The people who are being asked to return to the office are predominantly risk takers, and this might be one reason why they're seemingly prepared to accept the additional risk of becoming infected with COVID-19. 70% of people given a firm date for returning to the office said they're comfortable with going back, compared with 41% who haven't yet been summoned.
There may be an element of selection bias here. Banks like Goldman Sachs have been stressing that returning to the office is "in no way mandatory" and it's conceivable that only those who've put up their hands have been given a date to come back. Equally, however, in a world where banks are already talking-up additional cost cutting, getting back into the office might be seen as a defensive tactic. There's some evidence of this in our survey results.- 34% of people with a firm date for returning say their jobs are currently "very secure", compared to 28% of those without.
Defensive action has its own rationale. For the moment most banks are still holding-off on specifically COVID-related cost reductions. This could change if the virus lingers and the economic damage persists into third and fourth quarters. Speaking at Deutsche Bank's Global Financial Services Conference yesterday, JPMorgan CEO Jamie Dimon said the 'base case' scenario for the virus will see additional credit provisioning in the second quarter, and that this could be sufficient for the remainder of 2020 if the virus subsides.

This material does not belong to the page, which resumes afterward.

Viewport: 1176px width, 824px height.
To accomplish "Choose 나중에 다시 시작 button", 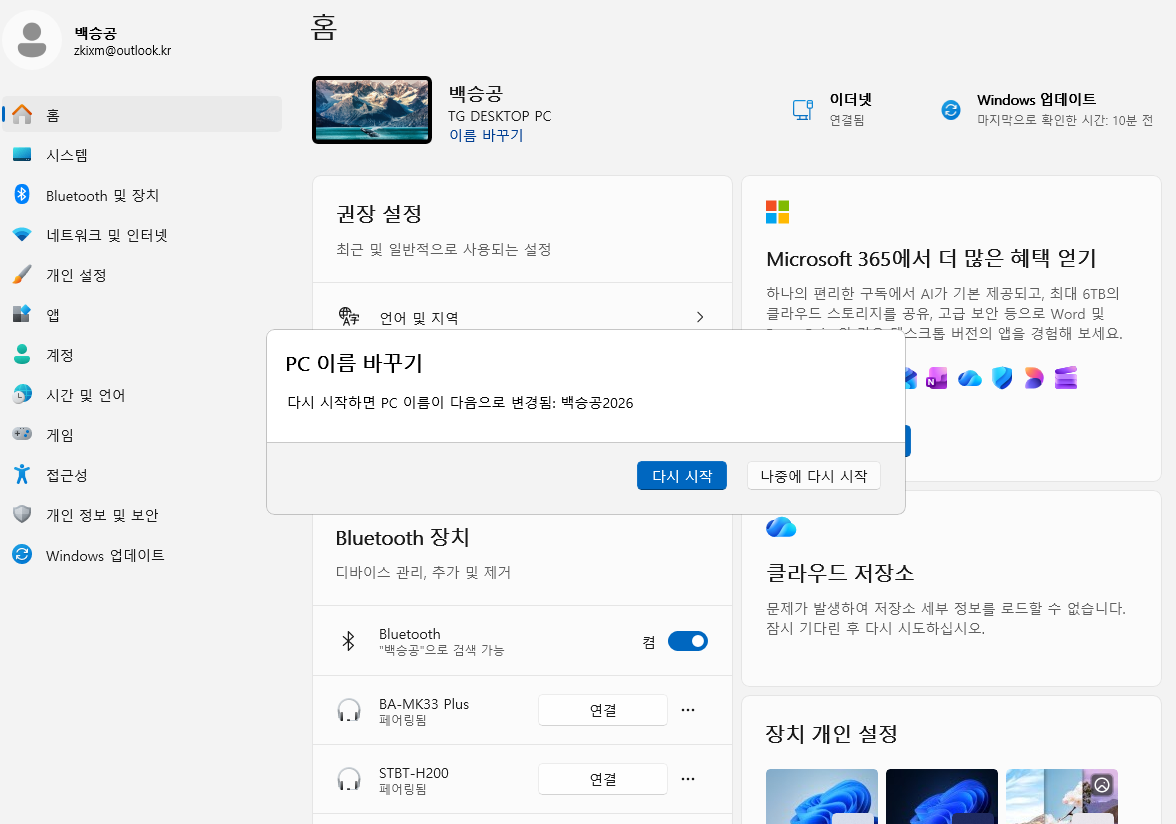I will (x=813, y=476).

However, if the virus doesn't subside and if U.S. unemployment is still at 20% at the end of the year, banks will need to think again on costs and provisions, said Dimon. Even as things stand, Dimon suggested that the rush of capital markets revenues in the recent quarter is unlikely to be repeated: after raising capital in March and April investment grade companies are now saying they have enough to last them until 2022 or even 2023; that's a long fallow period.
In light of this uncertainty, it's easy to see why going back to the office might seem advisable even if it's not explicitly mandatory. Out of sight is more likely to be out of mind, and RBS Natwest has already laid traders off using Zoom. Accordingly, 40% of survey respondents said that even if they're not compelled to return to the office before it seems safe, they'll feel pressured to go back when others in their team are doing the same. "It will be harder to progress without building the relationships that come from human interaction in the office," said one London banker at HSBC. "I wouldn't have much of a choice," reflected a compliance officer at UBS. "A voluntary return isn't really an option when it comes to line managers and guilt."
However, pressure to be physically present - tacit or otherwise - could lead to a resurgence of the fearfulness that dogged many banks in late February and early March. Then, employees complained of being encouraged into the office by line managers even when senior executives were banging the drum for working from home.
For many now, the concern is public transport. In London, Deutsche Bank is reportedly thinking of addressing this by handing out bikes to its staff at train stations. Yet, cycling on London streets carries a risk of its own. Ultimately, then, individuals will need to weigh up the level and kind of risk they're comfortable with - and to live with the consequences for their careers.